И вот, это высшее, интуитивное знание наше универсально и целостно, тогда как научное знание ограниченно и раздроблено; зато научное знание обладает чувственной и логической доказательностью, которой интуитивное знание совершенно лишено. И потому, хотя всякий человек располагает запасом интуитивного знания совершенно так же, как и знанием чувственно-рассудочным, и на каждом шагу бессознательно им руководствуется, но в сознательной, в планомерной своей деятельности люди большей частью доверяют только рациональному знанию, как абсолютно надежному, и пренебрегают свидетельствами своей интуиции, опасаясь неизбежного риска. Но несравненно больший риск кроется в исключительном доверии к чувственному опыту, потому что его знания скудны и поверхностны, от него ускользает структура и направление целого, так что расчет, основанный только на доказуемом знании, непременно ошибочен. Они думают, что непосредственное чувство слепо, и не понимают, что оно только кажется слепым, потому что своей стихийной мудростью оно объемлет целое и не выделяет отчетливо ни одной отдельной черты; и они думают, что мысль зорка, тогда как ее зоркость есть только умение ясно видеть одну черту целого при полной слепоте на все остальное. Люди убеждаются в этом на каждом шагу и терпят бесчисленные страдания за свое упрямство, но все- таки не смеют довериться в пустыне мудрому, хотя и немому вожатаю, а ищут и идут за речистым проводником, который обследовал самый малый ближайший отрезок дороги и умеет очень точно рассказать о нем.

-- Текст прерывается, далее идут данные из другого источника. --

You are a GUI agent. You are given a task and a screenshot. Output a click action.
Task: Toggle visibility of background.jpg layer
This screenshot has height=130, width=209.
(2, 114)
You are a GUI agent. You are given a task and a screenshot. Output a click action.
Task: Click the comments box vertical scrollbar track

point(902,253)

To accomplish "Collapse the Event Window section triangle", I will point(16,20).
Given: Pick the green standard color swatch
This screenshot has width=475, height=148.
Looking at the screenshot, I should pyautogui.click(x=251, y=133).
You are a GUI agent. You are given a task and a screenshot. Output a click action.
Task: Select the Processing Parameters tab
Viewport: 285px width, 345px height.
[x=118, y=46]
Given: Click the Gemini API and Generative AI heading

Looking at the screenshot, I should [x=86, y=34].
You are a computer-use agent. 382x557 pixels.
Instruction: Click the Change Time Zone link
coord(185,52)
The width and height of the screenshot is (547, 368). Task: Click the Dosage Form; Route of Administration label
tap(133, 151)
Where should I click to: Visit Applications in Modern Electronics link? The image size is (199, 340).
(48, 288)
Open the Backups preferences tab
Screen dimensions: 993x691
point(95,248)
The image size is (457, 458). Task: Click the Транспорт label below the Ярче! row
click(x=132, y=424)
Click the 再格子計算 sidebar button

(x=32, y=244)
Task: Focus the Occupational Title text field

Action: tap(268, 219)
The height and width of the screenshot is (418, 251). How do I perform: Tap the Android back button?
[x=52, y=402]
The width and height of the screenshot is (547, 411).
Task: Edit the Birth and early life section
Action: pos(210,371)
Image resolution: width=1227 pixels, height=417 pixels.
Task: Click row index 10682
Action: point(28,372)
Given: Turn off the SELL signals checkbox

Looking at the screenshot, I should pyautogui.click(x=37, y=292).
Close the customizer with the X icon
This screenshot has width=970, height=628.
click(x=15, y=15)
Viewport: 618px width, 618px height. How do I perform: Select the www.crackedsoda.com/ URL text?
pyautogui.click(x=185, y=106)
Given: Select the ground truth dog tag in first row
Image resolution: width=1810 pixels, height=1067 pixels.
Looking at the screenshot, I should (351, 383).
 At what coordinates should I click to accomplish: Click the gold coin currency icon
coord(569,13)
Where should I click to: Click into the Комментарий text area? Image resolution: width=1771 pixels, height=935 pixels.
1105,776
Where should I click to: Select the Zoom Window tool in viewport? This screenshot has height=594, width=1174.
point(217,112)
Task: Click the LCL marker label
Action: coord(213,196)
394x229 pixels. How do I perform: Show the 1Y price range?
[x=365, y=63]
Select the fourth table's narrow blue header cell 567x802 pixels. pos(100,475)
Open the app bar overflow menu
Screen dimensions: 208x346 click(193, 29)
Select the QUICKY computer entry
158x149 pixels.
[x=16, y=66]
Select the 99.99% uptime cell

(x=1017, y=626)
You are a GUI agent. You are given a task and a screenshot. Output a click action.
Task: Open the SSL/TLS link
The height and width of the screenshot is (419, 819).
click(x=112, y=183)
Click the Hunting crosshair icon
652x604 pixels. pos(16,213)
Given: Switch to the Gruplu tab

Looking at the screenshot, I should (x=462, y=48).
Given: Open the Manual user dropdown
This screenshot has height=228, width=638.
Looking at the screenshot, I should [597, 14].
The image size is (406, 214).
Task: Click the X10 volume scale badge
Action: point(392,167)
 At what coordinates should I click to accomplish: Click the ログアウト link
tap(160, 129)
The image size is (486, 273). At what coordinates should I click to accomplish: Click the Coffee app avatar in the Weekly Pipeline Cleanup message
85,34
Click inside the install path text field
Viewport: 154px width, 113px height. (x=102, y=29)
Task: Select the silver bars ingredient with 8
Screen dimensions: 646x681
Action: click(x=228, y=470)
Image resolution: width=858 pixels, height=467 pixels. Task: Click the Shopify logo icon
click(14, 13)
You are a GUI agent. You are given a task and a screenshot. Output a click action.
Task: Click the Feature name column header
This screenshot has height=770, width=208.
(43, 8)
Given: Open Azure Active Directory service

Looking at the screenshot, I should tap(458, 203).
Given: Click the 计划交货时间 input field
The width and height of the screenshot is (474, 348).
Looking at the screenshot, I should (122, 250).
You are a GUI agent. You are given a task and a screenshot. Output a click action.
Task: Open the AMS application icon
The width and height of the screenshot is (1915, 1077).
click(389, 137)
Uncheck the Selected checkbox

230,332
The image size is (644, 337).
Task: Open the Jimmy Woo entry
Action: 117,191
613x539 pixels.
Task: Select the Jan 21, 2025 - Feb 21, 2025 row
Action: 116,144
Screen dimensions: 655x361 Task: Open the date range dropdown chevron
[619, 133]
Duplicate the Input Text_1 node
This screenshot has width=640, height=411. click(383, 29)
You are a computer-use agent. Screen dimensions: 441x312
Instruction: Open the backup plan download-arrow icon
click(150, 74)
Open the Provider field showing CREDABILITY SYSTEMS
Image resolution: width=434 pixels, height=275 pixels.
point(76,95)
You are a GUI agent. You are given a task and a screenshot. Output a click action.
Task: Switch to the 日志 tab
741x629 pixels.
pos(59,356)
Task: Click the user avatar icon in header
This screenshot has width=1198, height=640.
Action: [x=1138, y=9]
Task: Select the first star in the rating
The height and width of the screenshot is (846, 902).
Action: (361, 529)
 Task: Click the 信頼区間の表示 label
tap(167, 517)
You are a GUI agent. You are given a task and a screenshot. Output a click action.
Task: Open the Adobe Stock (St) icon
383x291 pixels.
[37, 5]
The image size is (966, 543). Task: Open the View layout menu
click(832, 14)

Этот близорукий бытовой рационализм всегда был более или менее свойствен людям; но только научное умозрение XIX века прочно закрепило его, сообщив ему мнимую санкцию. Наука достигла такой большой точности, что формулы ее оказываются непогрешимыми, и техника, следуя этим формулам, в самом деле безошибочно, почти чудесно приводит к предложенным целям. Поэтому доверие к научности и к разуму вообще как бы даже помимо сознания приобрело характер панического суеверия, а сообразно с этим все более отходили в забвение те другие могучие факторы, действие которых нельзя точно формулировать и сразу ввести в расчет, потому что мы обладаем о них лишь смутно-уверенным, нераздельным знанием. Эти иррациональные силы, разумеется, продолжали могущественно действовать, но так как сознание ими не интересовалось и не пыталось их упорядочить, то они действовали слепо, хаотично. Их-то хаотическое действие, обусловленное этим забвением о них, и привело европейскую культуру к катастрофе.